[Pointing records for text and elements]
----
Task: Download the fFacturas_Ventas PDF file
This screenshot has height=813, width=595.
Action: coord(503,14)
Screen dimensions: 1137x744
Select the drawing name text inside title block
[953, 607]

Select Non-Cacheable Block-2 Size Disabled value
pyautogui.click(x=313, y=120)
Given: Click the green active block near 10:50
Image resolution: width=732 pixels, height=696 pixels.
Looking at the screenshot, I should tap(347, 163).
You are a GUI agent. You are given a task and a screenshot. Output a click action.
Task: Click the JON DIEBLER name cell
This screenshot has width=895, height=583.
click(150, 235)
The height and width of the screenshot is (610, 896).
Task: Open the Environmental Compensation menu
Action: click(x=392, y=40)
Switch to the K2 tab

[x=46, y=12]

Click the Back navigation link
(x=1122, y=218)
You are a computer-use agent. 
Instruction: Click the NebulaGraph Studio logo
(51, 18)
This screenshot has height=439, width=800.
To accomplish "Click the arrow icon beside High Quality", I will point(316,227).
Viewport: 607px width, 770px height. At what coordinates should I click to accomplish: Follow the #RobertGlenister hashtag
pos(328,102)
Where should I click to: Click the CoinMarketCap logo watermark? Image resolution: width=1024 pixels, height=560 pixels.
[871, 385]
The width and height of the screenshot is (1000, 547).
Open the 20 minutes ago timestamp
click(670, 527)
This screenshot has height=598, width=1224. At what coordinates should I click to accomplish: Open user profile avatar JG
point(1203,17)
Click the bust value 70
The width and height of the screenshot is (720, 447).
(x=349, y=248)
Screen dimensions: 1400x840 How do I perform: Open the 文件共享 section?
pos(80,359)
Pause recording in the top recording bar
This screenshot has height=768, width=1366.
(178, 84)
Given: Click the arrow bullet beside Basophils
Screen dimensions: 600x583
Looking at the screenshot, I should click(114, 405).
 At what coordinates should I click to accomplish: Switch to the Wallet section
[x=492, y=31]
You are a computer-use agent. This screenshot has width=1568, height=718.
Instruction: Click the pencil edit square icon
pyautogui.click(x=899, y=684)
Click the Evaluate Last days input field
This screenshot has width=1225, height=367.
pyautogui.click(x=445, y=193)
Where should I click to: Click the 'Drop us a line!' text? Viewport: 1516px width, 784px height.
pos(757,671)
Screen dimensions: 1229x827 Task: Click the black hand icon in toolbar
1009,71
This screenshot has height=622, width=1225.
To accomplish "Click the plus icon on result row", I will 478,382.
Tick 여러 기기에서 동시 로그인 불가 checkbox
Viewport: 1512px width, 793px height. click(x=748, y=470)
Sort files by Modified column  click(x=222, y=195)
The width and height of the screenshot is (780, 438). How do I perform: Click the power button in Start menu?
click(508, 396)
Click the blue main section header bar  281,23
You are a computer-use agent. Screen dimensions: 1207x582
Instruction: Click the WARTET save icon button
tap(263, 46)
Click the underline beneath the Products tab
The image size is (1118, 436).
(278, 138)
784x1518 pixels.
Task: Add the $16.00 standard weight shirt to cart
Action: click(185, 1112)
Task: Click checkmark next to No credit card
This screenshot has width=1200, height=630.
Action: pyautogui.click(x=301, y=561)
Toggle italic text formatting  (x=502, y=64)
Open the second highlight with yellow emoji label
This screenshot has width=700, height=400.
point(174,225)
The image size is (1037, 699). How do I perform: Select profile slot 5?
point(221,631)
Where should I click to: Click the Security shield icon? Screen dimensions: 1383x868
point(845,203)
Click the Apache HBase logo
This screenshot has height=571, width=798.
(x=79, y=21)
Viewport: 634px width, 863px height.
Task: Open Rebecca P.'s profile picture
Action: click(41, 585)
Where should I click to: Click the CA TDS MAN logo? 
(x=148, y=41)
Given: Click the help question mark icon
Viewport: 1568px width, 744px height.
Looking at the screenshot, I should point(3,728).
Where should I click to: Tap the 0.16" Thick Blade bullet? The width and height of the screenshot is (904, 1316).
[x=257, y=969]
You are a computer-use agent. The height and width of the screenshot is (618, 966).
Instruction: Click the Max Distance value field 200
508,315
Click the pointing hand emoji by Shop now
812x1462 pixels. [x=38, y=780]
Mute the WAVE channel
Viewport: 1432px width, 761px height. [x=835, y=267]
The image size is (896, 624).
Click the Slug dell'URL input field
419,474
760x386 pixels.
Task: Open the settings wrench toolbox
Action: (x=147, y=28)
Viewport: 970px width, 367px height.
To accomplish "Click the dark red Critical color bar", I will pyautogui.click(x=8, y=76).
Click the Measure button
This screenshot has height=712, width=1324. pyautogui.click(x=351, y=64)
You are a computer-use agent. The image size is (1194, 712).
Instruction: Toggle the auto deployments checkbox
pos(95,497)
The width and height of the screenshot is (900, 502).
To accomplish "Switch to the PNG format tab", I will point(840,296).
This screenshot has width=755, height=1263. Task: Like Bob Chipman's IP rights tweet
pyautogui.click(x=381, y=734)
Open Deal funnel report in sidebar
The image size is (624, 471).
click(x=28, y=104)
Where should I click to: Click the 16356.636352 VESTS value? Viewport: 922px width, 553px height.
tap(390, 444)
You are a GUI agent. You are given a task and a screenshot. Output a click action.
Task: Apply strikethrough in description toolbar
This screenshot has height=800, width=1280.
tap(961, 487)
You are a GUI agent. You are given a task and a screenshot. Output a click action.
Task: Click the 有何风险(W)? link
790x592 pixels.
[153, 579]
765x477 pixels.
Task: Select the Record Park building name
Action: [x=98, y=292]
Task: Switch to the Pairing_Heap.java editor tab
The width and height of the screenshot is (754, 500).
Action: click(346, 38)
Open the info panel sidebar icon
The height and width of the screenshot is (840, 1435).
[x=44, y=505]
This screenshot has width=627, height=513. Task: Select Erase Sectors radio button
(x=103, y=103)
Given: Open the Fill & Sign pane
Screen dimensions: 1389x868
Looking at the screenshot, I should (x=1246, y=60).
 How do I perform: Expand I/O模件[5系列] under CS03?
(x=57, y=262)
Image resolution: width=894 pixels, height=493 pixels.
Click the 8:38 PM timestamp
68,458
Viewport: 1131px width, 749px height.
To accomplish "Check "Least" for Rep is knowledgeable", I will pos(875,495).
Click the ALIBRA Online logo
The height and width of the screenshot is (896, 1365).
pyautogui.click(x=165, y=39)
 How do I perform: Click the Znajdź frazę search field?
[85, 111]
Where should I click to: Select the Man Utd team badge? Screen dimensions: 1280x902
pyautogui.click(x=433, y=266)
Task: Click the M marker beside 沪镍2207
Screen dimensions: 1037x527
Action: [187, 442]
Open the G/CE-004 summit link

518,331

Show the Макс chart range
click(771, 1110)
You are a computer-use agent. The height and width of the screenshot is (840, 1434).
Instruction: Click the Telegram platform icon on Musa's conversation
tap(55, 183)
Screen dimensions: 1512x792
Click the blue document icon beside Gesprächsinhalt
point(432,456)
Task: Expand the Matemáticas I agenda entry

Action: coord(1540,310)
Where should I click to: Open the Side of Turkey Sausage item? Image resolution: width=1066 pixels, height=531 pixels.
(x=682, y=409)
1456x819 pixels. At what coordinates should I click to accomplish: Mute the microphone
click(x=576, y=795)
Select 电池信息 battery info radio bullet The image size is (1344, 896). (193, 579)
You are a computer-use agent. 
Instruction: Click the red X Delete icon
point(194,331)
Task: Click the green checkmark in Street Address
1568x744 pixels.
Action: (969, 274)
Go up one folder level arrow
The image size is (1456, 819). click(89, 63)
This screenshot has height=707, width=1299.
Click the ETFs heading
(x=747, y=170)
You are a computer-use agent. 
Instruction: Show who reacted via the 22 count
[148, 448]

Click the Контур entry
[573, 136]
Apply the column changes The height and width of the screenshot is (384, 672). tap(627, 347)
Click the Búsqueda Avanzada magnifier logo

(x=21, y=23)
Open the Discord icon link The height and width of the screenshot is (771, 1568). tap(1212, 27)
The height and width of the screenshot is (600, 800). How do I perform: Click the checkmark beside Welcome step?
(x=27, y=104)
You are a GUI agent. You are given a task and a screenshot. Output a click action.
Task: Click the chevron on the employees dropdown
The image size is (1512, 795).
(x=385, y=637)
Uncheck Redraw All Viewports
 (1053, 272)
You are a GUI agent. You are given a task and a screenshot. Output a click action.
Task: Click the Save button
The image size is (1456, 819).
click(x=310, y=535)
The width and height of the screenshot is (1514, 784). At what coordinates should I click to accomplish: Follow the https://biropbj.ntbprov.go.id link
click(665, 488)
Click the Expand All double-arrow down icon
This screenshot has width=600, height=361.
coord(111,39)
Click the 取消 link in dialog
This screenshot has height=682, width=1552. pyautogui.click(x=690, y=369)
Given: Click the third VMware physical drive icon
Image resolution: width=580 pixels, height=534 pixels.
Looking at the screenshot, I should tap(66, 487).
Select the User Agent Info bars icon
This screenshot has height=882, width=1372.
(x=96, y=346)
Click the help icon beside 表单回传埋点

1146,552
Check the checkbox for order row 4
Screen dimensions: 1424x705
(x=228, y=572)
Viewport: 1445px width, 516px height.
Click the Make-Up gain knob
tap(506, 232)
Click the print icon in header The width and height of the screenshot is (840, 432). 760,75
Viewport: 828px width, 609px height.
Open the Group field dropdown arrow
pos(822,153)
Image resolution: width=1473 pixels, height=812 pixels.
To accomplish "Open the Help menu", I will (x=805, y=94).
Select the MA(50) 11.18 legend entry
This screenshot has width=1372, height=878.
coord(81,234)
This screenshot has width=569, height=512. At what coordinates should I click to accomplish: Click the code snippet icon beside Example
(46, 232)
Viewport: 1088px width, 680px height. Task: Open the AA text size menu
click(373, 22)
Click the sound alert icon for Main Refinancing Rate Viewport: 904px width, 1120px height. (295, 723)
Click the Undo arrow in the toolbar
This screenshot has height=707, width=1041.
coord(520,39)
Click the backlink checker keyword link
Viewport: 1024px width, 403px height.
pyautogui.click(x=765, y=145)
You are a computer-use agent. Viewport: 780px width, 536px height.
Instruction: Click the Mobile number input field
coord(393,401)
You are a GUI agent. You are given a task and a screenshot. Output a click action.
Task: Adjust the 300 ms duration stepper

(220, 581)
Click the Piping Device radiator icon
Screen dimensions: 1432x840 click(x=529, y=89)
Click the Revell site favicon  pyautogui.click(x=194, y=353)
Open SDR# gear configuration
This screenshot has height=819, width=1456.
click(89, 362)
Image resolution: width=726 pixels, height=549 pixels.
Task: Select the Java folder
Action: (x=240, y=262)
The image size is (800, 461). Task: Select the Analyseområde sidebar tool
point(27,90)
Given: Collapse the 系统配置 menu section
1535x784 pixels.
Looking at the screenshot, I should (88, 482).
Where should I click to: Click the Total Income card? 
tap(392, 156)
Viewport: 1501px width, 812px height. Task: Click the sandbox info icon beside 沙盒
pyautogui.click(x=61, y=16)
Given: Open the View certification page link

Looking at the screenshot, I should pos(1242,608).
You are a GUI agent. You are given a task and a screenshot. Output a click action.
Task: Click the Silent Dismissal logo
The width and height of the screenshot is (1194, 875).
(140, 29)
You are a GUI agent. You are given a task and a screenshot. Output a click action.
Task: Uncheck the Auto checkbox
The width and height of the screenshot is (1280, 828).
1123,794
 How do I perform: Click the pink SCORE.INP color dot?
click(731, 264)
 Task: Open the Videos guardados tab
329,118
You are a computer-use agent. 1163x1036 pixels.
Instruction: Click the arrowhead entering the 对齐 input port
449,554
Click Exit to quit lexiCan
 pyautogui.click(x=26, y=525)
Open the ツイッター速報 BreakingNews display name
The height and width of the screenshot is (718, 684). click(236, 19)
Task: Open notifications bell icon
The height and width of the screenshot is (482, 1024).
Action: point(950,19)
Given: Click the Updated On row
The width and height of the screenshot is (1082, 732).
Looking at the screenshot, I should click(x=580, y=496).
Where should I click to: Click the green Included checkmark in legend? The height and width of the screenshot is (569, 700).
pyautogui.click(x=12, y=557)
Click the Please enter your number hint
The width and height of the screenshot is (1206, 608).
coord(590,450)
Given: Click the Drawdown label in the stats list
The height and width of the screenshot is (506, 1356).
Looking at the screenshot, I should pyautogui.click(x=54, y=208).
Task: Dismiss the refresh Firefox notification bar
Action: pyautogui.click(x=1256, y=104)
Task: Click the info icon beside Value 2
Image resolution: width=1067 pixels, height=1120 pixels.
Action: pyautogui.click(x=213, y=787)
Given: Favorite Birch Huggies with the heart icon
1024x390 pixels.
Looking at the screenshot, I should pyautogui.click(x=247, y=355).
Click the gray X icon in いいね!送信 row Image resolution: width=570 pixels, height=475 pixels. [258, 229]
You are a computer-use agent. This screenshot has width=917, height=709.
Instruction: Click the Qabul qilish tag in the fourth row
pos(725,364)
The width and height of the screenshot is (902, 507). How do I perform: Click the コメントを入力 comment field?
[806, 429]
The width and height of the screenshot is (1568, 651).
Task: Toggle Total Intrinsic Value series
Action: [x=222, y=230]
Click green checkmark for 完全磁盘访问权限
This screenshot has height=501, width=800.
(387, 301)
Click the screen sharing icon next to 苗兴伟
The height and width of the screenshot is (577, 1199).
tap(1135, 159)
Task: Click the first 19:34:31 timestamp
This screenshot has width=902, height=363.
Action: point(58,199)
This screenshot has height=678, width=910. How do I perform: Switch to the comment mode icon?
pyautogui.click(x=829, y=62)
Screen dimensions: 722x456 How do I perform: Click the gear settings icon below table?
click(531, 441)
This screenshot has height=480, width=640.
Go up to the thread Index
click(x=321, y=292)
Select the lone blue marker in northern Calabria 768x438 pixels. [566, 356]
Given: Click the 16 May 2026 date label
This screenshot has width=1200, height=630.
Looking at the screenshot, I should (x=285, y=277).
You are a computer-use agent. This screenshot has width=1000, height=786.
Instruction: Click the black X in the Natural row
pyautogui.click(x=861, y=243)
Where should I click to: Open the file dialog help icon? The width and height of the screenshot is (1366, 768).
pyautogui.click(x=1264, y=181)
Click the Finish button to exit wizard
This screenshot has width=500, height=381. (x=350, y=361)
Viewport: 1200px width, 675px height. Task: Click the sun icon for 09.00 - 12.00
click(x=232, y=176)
----
REQUEST
Reproduce the records word for word, beginning with their very first line and stopping after the line that contains "Looking at the screenshot, I should tap(347, 163).".

REPLY
Task: Download the fFacturas_Ventas PDF file
This screenshot has height=813, width=595.
Action: coord(503,14)
Screen dimensions: 1137x744
Select the drawing name text inside title block
[953, 607]

Select Non-Cacheable Block-2 Size Disabled value
pyautogui.click(x=313, y=120)
Given: Click the green active block near 10:50
Image resolution: width=732 pixels, height=696 pixels.
Looking at the screenshot, I should tap(347, 163).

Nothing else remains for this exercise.